The recent indictments of Milberg Weiss Bershad & Schulman and two of its senior partners have made some members of the business lobby giddy with delight. They see these indictments as the moment they have been waiting for a golden opportunity to revive old stereotypes and discredit a profession whose mission is fighting corporate fraud.
The inevitable attacks on all plaintiffs’ law firms and all shareholder lawsuits are potentially harmful to investors.
The business lobby would like the public to believe that law-abiding companies are the victims of a shakedown game that needlessly drives up the cost of doing business. They have been rehashing these same talking points for two decades: lawyer-driven litigation, races to the courthouse, pennies on the dollar, exorbitant fees, etc., etc., etcäó_
There’s only one problem with these criticisms. They do not reflect reality in the current securities class action environment.
The fact is that institutional investors now run many of these lawsuits, much as Congress intended when it passed two so-called “tort reform” laws aimed at securities litigation in 1995 and 1998.
And these institutional clients – public pension funds, mostly – oversee the litigation process as diligently as they guard their investment portfolios.
These institutional investors are fiduciaries and function as such. They recognize the need for responsible private litigation as a valid method of enforcing the federal securities laws.
Since the Private Securities Litigation Reform Act of 1995 was enacted, institutional investors have steadily increased their participation as lead plaintiffs in securities fraud class actions. According to Pricewaterhouse-Coopers, public and union funds were appointed lead plaintiffs in 40% of cases filed in 2005. That compares to a 14% share in 1996-1997.
Echoing other analysts, PwC also recorded a nine-year low in new cases last year, debunking yet another myth that of lawsuits forever spiraling out of control.
Moreover, multiple studies from academics and national think tanks – including those not usually friendly to the plaintiffs’m bar – have demonstrated that these institutional lead plaintiffs are significantly raising settlement amounts while lowering attorney fees.
A recent examination of 230 securities class action settlements by Michael A. Perino, of St. John’s University, for example, found that the mean attorneys’ fee award was approximately 20% of the recovery in cases with a public pension fund lead plaintiff. That compared to 27% for other lead plaintiffs. (For more on Perino’s findings, see the winter issue of our newsletter.)
Institutional investors appear to drive larger settlements, as well. According to NERA Economic Consulting, cases with institutional lead plaintiffs settled for a third more money, on average, than those with other plaintiffs. A second study by law professors James D. Cox of Duke and Randall S. Thomas of Vanderbilt found a statistically significant increase in settlements in those cases led by institutional plaintiffs, after adjusting for size.

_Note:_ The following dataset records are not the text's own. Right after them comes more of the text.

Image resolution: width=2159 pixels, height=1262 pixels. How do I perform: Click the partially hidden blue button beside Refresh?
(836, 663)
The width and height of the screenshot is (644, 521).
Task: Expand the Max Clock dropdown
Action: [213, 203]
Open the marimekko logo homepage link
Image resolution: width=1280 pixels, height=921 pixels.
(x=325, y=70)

Meanwhile, corporate fraud continues to cost investors money and shake their confidence. Glass Lewis & Co. found 1,200 financial restatements last year – almost double the 2004 amount. About half the restatements involved companies that also reported problems with their internal accounting controls.
The “reformers” who hoped the PSLRA would eliminate shareholder lawsuits in the 1990s now want to use the indictment of a single law firm as a springboard for even more restrictions on investors’ rights. But the checks and balances are already in place.
Public pension funds and other large institutional investors should continue to exercise their power to hire and fire lawyers, pick and choose cases, and negotiate attorney fees.
They already do an excellent job in all of those areas, ensuring that only the most professionally ethical firms represent them as lead plaintiffs. More legislative interference is totally unnecessary.